There are at least two reasons to learn how to report statistical results in American Psychological Association (APA) style. First, while it might be great fun doing statistical analyses it really doesn’t make any difference if you can’t effectively communicate the results to others. Probably not many of you are out there are running statistical analyses for fun and your own curiosity? Most likely you are doing it because it is a class requirement or you are doing for your job. In these cases you must somehow communicate your analyses to others and this leads us to the second reason for using APA style for statistical results.

Put yourself in the reader’s position. Suppose your boss has 10 employees who report to her. She is receiving reports from all of them. However, each one uses their own personal style. Thus, one employee may use M to indicate a mean (average), another might use AVE, another uses a little-m, x with a bar on top (x̄) is used by another, the Greek symbol mu (μ) might be used, and finally one hapless employee might use and mean looking emoji. Except for the emoji all of these ways might be acceptable, but in statistics they can also mean slightly different things. Thus, there are too many ways to communicate the same thing and the reader needs to take the time to decode the writer’s own personal style. APA style sets up some basic rules to make it easier on the reader, ensuring consistency and a common understanding.

The best statistics professor I ever had was blind. He taught the class with minimal use of old-fashioned “overheads.” He mostly just talked. “Writing” out equations verbally. Why was this so good? He said that statistics is a language and that you had to learn that language.
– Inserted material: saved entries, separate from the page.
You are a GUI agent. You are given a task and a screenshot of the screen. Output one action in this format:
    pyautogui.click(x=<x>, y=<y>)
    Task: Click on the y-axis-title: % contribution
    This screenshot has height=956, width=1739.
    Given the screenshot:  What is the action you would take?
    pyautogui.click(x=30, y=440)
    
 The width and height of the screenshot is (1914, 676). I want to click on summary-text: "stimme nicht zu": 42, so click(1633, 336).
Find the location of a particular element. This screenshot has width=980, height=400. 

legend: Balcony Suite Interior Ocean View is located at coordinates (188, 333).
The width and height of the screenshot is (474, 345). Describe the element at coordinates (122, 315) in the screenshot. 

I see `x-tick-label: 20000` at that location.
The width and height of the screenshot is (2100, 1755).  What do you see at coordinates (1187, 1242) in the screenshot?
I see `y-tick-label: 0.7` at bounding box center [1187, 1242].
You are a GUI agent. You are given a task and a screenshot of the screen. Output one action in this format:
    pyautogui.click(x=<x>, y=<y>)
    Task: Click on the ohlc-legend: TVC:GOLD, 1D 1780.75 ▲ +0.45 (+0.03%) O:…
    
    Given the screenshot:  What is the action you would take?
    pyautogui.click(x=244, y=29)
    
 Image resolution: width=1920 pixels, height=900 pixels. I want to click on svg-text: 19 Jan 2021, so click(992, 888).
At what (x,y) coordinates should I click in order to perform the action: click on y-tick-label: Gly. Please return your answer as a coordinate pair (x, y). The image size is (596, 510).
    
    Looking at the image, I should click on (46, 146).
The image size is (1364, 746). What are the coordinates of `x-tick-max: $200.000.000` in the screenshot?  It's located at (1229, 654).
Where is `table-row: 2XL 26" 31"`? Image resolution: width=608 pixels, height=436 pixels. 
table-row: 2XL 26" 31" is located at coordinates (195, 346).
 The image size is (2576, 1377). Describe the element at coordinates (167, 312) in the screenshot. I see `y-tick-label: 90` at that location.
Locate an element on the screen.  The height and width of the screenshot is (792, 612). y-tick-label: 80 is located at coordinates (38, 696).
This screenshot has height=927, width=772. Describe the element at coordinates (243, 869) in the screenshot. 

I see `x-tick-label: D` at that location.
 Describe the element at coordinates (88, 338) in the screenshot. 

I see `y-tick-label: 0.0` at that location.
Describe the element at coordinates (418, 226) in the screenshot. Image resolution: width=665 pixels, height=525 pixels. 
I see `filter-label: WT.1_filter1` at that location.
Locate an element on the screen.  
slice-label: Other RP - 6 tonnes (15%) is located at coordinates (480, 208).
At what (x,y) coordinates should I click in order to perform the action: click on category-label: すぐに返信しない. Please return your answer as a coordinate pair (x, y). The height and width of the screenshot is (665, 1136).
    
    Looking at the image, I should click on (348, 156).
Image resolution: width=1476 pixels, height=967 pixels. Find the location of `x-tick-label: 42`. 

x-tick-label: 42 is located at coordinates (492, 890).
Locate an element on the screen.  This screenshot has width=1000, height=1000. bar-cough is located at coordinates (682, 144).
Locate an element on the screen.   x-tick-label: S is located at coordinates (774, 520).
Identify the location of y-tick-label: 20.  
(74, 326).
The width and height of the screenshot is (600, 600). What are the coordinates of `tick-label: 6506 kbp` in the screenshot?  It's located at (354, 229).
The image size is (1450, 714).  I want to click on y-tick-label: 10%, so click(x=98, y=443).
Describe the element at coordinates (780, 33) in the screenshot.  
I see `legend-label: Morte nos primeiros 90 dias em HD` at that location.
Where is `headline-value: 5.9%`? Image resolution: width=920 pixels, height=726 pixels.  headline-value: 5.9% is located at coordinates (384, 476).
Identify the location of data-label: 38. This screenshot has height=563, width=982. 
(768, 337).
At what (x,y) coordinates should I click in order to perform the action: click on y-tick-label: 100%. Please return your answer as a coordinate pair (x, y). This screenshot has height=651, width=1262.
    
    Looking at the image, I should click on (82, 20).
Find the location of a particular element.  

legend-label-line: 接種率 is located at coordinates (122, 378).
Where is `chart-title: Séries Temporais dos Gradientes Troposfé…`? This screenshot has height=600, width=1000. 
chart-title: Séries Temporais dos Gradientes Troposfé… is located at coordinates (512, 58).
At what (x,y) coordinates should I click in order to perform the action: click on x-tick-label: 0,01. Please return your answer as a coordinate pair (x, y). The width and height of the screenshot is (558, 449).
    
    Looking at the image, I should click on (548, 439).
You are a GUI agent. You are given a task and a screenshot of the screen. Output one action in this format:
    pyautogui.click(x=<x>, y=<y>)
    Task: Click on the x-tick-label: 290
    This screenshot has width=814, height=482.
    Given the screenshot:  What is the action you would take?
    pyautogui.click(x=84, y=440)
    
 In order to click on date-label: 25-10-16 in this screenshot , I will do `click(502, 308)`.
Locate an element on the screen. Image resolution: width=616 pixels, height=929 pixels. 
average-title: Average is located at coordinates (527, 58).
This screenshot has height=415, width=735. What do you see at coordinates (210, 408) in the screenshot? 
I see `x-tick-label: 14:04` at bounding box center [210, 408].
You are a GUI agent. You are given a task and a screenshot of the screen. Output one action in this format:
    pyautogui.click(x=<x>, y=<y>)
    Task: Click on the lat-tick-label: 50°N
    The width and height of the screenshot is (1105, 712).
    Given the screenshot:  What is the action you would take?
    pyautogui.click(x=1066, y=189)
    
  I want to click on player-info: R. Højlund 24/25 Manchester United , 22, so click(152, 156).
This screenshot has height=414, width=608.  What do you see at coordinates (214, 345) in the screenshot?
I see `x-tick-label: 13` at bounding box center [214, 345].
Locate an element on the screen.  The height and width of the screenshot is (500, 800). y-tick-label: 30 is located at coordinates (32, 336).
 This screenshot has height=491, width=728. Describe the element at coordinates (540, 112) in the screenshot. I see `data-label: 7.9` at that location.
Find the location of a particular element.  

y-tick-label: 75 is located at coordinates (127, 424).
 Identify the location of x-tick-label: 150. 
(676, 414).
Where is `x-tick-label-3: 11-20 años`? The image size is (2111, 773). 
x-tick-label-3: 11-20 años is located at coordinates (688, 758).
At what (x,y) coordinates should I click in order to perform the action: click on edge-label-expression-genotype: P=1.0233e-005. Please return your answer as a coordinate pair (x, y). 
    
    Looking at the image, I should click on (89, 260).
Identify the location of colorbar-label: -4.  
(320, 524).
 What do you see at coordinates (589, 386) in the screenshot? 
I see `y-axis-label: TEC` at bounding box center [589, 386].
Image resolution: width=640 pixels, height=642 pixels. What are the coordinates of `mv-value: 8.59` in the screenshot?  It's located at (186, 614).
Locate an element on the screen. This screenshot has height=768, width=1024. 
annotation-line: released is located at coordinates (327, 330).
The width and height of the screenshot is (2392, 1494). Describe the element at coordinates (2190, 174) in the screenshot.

Getting the right answer is only part of statistics. You have to report it. Even though some students may get the right answers when they try to communicate the information it quickly becomes apparent that they don’t have a clue as to what they did and what it means. Writing up statistical results takes a lot of practice. And it requires that you understand what you did.

A great way to learn how to write statistical results is to read a lot of statistical results. I know it is hard, but it gets easier with practice. Go to a journal that uses APA style. Read the results of many articles. After a while you will start to see a pattern. Imitation is generally a good first step. Try to imitate some of the writing. Follow their structure and mechanics. Use the symbols that they use. After a while it will make more sense and become second nature where you won’t need a script to follow.